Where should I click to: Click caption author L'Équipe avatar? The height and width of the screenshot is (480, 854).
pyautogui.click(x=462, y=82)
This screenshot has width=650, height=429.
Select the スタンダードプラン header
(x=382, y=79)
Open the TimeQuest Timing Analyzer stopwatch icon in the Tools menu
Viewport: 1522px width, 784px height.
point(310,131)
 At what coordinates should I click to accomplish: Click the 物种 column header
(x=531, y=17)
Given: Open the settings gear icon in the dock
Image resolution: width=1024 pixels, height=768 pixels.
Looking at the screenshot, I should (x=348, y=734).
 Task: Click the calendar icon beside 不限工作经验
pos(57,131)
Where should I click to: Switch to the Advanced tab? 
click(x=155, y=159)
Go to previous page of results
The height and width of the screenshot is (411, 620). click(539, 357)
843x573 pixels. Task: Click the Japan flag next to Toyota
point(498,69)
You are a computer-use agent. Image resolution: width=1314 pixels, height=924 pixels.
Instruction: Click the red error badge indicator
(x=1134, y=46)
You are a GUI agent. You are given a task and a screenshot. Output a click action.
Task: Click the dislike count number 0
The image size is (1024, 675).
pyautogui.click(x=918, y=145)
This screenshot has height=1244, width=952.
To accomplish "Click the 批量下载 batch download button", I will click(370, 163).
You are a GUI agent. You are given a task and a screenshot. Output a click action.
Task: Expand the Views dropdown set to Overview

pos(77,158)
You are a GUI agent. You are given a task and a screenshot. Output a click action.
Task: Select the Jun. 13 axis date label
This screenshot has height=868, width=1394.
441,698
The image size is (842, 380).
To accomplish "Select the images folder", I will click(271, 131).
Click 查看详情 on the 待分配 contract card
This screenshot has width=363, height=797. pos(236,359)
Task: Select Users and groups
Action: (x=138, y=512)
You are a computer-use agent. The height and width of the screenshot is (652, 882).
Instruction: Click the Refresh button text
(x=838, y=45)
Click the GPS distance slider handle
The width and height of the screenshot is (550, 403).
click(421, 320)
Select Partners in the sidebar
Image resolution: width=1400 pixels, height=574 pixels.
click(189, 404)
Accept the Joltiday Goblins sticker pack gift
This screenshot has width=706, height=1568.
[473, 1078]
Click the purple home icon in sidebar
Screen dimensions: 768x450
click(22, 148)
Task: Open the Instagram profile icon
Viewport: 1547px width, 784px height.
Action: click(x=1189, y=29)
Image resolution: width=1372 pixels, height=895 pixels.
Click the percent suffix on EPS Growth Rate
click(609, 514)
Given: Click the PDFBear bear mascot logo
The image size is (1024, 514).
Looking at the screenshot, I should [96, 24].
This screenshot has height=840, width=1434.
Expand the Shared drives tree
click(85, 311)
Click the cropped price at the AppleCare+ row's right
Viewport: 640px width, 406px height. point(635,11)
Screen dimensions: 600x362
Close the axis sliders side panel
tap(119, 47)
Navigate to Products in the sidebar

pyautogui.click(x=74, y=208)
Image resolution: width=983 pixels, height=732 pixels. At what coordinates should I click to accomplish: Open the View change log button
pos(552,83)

-*-*-

WRITTEN PROBLEM
Convert the rows from the start through the line containing "pyautogui.click(x=462, y=82)" into a two-column CSV with the headers text and answer, one line per row. Put each field in quotes and replace any line breaks with spaces.

TASK ANSWER
text,answer
"Where should I click to: Click caption author L'Équipe avatar? The height and width of the screenshot is (480, 854).","pyautogui.click(x=462, y=82)"